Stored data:
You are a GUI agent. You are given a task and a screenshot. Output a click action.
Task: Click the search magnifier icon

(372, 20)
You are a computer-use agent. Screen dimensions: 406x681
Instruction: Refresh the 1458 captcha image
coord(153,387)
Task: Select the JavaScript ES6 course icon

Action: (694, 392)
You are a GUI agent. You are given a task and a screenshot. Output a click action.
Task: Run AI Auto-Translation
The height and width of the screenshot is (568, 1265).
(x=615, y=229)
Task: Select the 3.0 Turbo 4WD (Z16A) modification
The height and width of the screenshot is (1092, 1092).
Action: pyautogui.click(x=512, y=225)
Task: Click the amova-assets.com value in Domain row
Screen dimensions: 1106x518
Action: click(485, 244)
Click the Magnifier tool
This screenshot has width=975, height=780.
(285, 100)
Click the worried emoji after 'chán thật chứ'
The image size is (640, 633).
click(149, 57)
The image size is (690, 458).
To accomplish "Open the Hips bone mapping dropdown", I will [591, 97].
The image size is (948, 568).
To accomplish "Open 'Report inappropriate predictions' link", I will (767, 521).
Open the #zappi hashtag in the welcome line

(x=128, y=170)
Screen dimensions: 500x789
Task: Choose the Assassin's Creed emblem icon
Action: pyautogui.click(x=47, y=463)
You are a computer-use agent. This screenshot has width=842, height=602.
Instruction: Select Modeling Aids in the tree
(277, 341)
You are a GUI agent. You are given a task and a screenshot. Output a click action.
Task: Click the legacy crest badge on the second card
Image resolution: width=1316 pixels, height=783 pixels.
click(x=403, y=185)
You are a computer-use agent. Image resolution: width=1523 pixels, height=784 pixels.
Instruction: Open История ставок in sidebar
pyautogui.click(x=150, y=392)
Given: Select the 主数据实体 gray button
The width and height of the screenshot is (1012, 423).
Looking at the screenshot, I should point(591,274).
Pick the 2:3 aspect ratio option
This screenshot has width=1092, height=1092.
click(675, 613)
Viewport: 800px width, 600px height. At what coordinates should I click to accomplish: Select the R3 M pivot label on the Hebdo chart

WHAT TO DO >> Return each line of the data that contains the string "computer".

RESULT >>
You are a computer-use agent. Screen dimensions: 406x681
You are a computer-use agent. This screenshot has width=842, height=602.
You are a computer-use agent. Image resolution: width=1523 pixels, height=784 pixels.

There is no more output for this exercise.